This articles helps in troubleshooting and resolving secondary cluster bootstrapping issues due to certificates
Problem Description
Bootstrapping secondary clusters fails in k10multicluster setup even after skipping SSL verification for secondary cluster’s ingress.
Error message:
Failed to get k10-config config map (namespace: kasten-io)

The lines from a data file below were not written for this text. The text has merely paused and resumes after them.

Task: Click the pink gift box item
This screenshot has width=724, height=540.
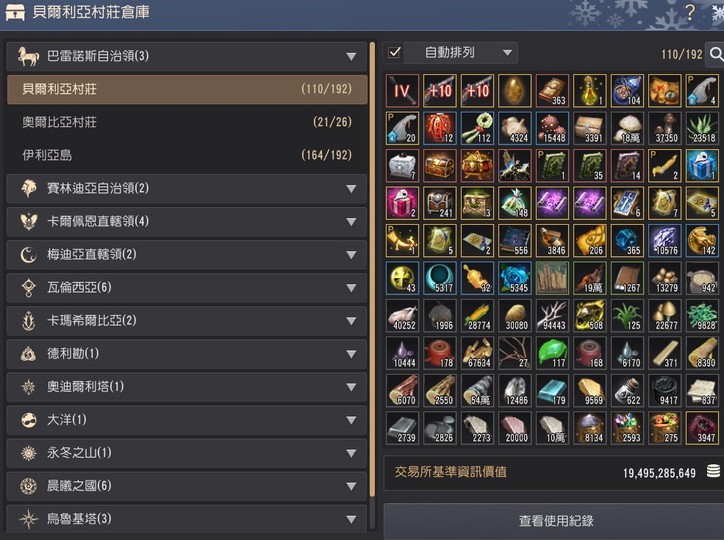Action: [402, 203]
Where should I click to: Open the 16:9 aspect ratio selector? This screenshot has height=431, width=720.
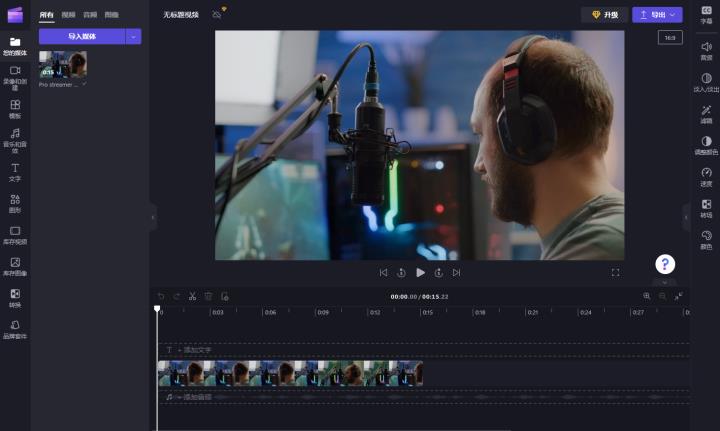click(x=669, y=38)
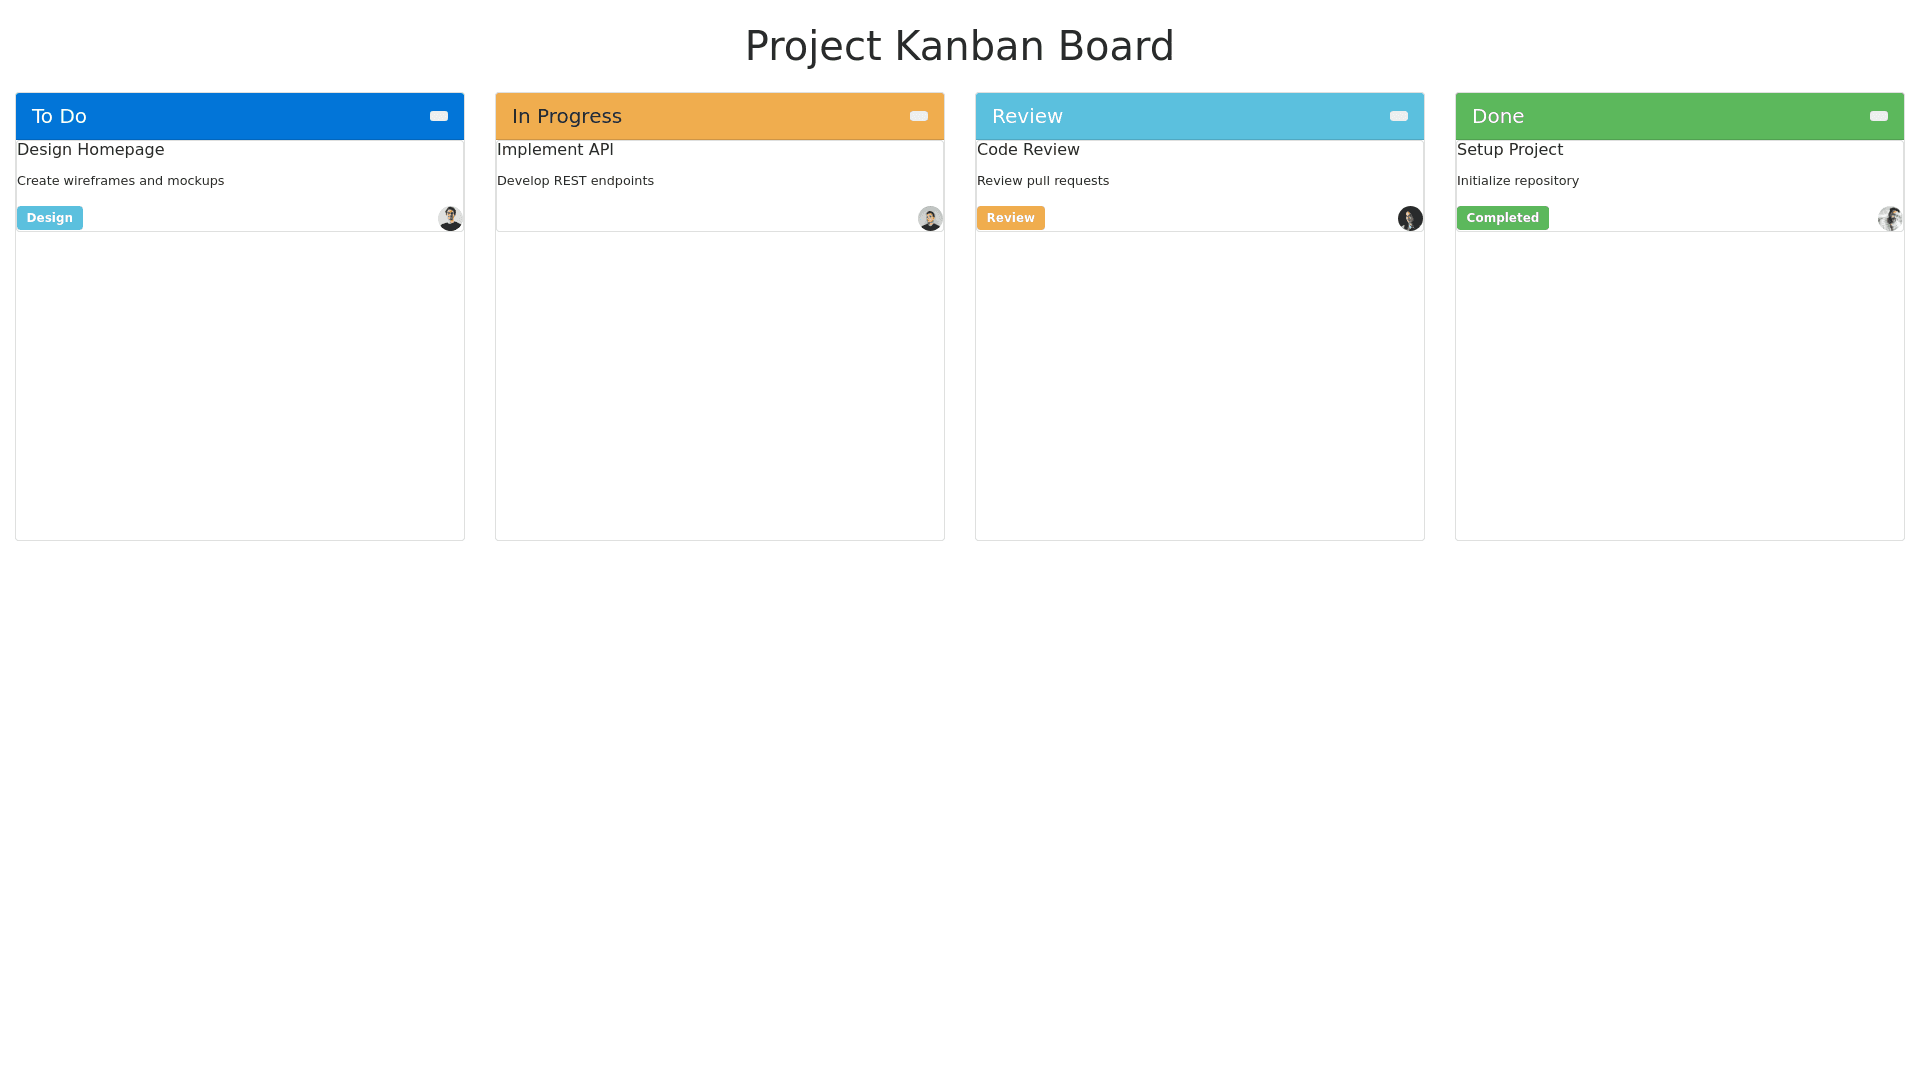Click the assignee avatar on Implement API card
The image size is (1920, 1080).
tap(930, 219)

-> Get "https://api.k8s-prod.xxx.xxxx.com:6443/api/v1/namespaces/kasten-io/configmaps/k10-config": x509: certificate signed by unknown authority
Above error is seen while querying kube-apiserver, not while K10 is connecting to secondary cluster’s ingress.
Analysis:
While bootstrapping the secondary cluster with the below command, SSL verification is disabled for the secondary cluster’s ingress using the flag --secondary-cluster-ingress-tls-insecure=true
./k10multicluster bootstrap \
--primary-context=admin \
--primary-name=k8s-prod \
--primary-kubeconfig=kubeconfig.prod \
--secondary-context=admin \
--secondary-kubeconfig=kubeconfig.dev \
--secondary-name=k8s-dev \
--secondary-cluster-ingress=https://k10.apps.k8s-dev.xxx.xxxx.com/k10/ \
--secondary-cluster-ingress-tls-insecure=true
K10multicluster tool use the kubeconfig and context provided in the above command to query the secondary cluster’s kube-apiserver.

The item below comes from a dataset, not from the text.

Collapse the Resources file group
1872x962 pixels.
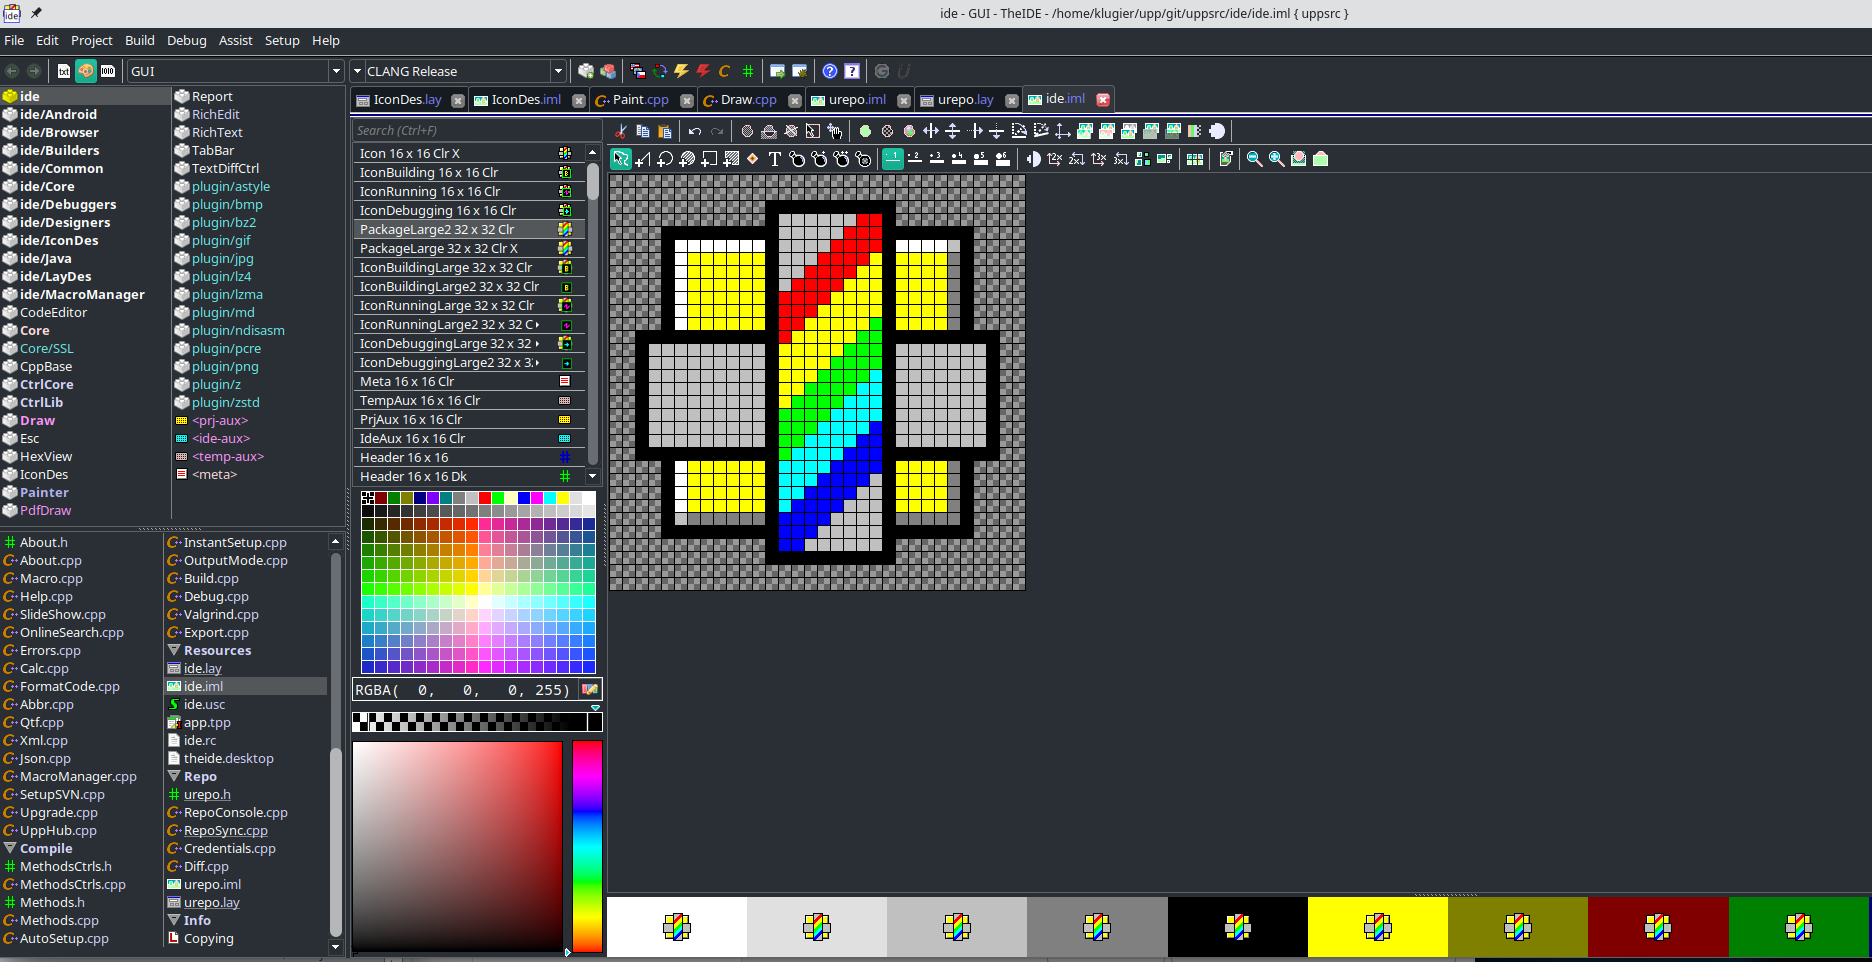tap(174, 650)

Kubeconfig file should have the signed CA certificate for the kube-apiserver
apiVersion: v1
clusters:
- cluster:
certificate-authority-data:
If it is not present, then it should have insecure-skip-tls-verify: true in it.
apiVersion: v1
clusters:
- cluster:
server: https://api.k8s-prod.xxx.xxxx.com:6443
insecure-skip-tls-verify: true
Steps to identify the problem
If bootstrap still fails with the error shown above even with the certificate-authority-data populated, following command can be used to decode the CA certificate from the kubeconfig.

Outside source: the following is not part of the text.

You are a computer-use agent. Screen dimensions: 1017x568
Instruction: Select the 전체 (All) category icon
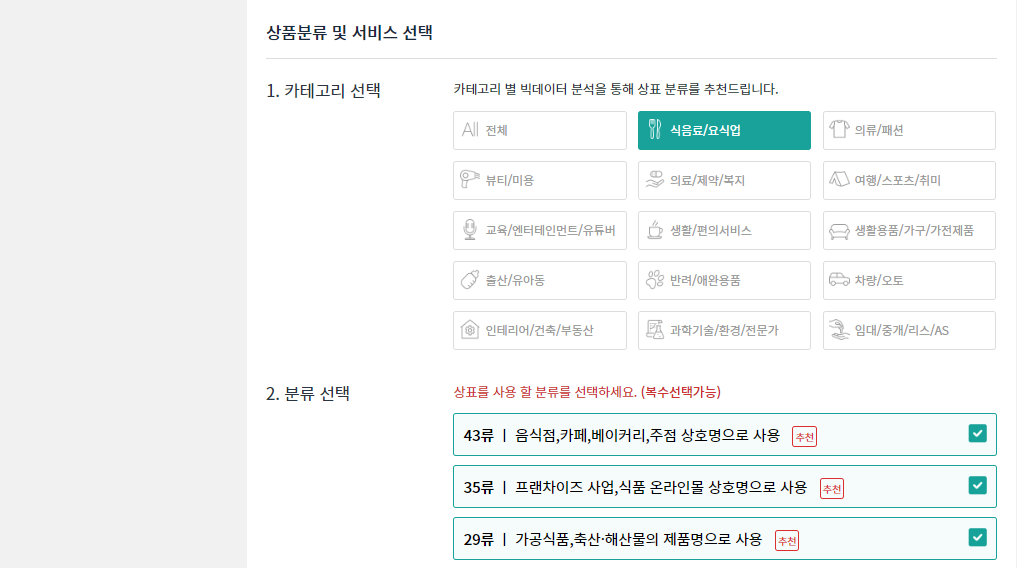point(470,130)
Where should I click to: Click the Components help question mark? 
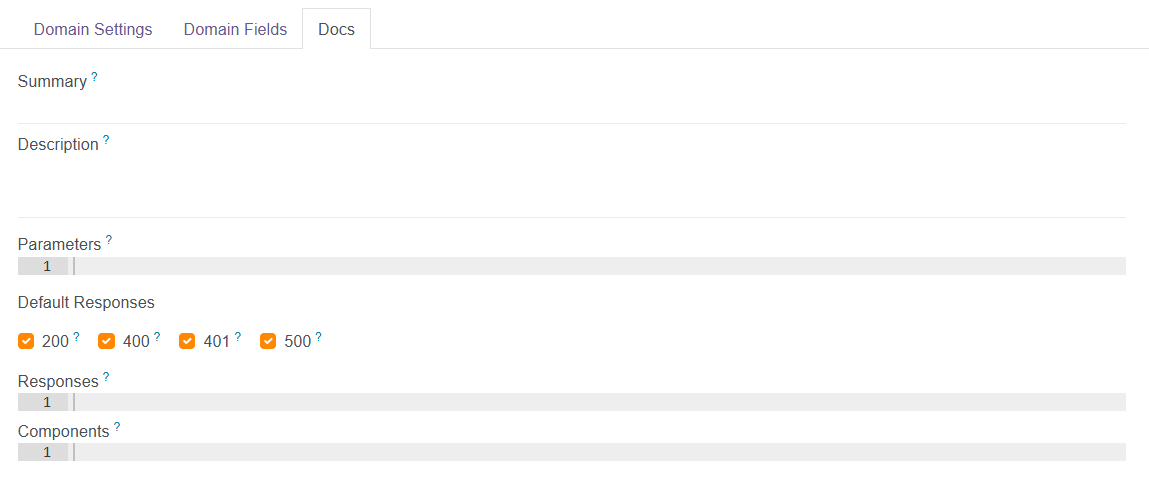pos(117,427)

kubectl --kubeconfig=</path/to/kubeconfig> --context=<context> config view --flatten -o jsonpath='{.clusters[0].cluster.certificate-authority-data}'|base64 -d|openssl x509 -text -noout
The above command will error Unable to load certificate if there is a problem with the certificate.
Resolution
The solution is to fetch the correct kube-apiserver’s root CA certificate from the master nodes and prepare the kubeconfig file with it.
Once a clean kubeconfig is created, it can be used to bootstrap the secondary without any issues.